__Data__

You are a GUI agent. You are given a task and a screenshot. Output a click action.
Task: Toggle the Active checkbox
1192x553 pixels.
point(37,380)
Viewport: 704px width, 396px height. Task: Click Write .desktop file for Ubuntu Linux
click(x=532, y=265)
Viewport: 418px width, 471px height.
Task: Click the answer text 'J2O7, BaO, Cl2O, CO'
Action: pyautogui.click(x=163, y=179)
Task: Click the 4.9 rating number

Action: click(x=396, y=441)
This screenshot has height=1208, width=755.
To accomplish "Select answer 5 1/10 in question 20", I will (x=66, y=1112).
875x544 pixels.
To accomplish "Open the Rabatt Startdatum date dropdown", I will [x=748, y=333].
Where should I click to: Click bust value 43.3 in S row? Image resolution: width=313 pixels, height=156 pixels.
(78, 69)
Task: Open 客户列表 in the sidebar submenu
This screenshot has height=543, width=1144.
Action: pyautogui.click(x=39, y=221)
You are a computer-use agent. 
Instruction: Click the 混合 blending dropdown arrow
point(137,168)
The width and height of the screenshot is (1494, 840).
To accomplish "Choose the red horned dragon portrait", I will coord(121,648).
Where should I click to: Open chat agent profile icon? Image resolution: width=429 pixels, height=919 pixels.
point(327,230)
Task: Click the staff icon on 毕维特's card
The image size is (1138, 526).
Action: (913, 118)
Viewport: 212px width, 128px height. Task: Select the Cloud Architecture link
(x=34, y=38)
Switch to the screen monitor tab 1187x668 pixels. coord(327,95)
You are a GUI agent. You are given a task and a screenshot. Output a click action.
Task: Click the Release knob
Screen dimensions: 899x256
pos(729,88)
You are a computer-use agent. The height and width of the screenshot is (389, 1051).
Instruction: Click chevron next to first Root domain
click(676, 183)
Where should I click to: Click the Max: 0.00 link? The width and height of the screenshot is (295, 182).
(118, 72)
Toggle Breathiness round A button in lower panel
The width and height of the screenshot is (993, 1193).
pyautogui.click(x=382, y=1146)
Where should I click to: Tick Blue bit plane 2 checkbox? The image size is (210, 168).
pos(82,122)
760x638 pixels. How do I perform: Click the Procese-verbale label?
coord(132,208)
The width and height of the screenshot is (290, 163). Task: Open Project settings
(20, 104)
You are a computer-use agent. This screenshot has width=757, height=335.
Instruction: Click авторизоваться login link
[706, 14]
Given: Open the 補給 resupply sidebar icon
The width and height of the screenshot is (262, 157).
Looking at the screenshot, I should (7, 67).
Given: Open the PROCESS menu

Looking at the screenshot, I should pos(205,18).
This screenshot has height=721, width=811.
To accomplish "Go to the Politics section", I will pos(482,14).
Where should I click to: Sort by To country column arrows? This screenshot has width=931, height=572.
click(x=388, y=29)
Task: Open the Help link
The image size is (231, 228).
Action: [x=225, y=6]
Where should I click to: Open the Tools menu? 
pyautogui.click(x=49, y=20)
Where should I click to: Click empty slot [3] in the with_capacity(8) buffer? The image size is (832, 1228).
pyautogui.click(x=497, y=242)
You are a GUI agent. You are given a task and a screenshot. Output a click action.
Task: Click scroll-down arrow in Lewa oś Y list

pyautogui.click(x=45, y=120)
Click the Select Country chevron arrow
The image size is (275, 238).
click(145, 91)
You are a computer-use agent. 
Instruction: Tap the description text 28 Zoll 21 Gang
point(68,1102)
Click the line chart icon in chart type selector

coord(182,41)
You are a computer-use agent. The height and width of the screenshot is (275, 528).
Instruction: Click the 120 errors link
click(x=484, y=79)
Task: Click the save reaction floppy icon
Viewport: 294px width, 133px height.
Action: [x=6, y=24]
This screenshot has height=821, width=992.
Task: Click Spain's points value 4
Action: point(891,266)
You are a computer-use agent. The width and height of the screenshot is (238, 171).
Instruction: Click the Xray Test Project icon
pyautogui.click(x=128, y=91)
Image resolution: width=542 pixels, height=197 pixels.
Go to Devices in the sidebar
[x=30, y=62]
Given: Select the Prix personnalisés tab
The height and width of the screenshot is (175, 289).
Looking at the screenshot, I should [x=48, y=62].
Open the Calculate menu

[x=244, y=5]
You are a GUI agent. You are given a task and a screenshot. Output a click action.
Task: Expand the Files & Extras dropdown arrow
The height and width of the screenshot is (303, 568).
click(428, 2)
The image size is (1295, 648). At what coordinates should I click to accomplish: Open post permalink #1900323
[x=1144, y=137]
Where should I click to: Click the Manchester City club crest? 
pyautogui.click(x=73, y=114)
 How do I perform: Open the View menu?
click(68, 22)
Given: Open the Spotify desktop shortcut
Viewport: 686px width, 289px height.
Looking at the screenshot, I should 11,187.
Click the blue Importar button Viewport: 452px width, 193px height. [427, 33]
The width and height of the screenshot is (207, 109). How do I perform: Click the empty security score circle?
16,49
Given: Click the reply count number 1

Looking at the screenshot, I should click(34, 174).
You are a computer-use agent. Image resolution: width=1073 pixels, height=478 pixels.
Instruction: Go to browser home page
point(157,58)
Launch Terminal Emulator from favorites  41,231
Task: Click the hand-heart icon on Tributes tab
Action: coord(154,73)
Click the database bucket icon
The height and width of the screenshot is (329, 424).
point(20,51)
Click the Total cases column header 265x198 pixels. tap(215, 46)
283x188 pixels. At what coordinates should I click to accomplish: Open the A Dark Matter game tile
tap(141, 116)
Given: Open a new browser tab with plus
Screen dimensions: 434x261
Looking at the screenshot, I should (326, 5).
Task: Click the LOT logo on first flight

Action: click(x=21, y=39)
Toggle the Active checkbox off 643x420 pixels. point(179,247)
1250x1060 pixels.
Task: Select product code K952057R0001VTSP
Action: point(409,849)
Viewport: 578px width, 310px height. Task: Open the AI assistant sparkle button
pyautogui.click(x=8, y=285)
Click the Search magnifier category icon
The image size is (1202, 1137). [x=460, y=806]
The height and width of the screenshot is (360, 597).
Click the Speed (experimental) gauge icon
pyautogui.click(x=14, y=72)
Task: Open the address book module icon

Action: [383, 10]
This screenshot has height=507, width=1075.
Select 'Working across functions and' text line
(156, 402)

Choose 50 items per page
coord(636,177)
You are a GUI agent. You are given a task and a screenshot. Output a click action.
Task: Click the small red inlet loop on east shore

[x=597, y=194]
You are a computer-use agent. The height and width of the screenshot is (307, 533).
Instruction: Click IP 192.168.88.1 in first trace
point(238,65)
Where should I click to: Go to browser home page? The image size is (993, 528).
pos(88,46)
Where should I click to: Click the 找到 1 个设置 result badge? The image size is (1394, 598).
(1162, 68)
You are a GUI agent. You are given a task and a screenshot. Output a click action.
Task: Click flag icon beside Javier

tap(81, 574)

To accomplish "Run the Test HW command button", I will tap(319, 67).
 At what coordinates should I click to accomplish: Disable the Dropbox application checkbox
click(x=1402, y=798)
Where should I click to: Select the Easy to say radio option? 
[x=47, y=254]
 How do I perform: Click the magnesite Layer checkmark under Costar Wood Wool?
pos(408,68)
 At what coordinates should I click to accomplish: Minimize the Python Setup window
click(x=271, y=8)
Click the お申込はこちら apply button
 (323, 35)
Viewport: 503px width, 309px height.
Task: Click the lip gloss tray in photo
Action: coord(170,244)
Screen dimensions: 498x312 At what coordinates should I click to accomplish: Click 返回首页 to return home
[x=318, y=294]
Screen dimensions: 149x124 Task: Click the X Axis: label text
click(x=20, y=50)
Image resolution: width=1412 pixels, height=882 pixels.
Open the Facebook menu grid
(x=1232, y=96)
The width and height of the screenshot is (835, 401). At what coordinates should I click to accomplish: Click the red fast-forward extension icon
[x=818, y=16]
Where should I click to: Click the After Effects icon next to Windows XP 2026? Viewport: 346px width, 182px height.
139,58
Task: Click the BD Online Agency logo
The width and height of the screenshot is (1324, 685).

__Exercise description__
Within the material above, output exactly the lines from the one with "You are a computer-use agent. Image" through the one with "The height and width of the screenshot is (360, 597).", end lines included, and nothing besides.

__Output__
You are a computer-use agent. Image resolution: width=1073 pixels, height=478 pixels.
Instruction: Go to browser home page
point(157,58)
Launch Terminal Emulator from favorites  41,231
Task: Click the hand-heart icon on Tributes tab
Action: coord(154,73)
Click the database bucket icon
The height and width of the screenshot is (329, 424).
point(20,51)
Click the Total cases column header 265x198 pixels. tap(215, 46)
283x188 pixels. At what coordinates should I click to accomplish: Open the A Dark Matter game tile
tap(141, 116)
Given: Open a new browser tab with plus
Screen dimensions: 434x261
Looking at the screenshot, I should (326, 5).
Task: Click the LOT logo on first flight

Action: click(x=21, y=39)
Toggle the Active checkbox off 643x420 pixels. point(179,247)
1250x1060 pixels.
Task: Select product code K952057R0001VTSP
Action: point(409,849)
Viewport: 578px width, 310px height. Task: Open the AI assistant sparkle button
pyautogui.click(x=8, y=285)
Click the Search magnifier category icon
The image size is (1202, 1137). [x=460, y=806]
The height and width of the screenshot is (360, 597).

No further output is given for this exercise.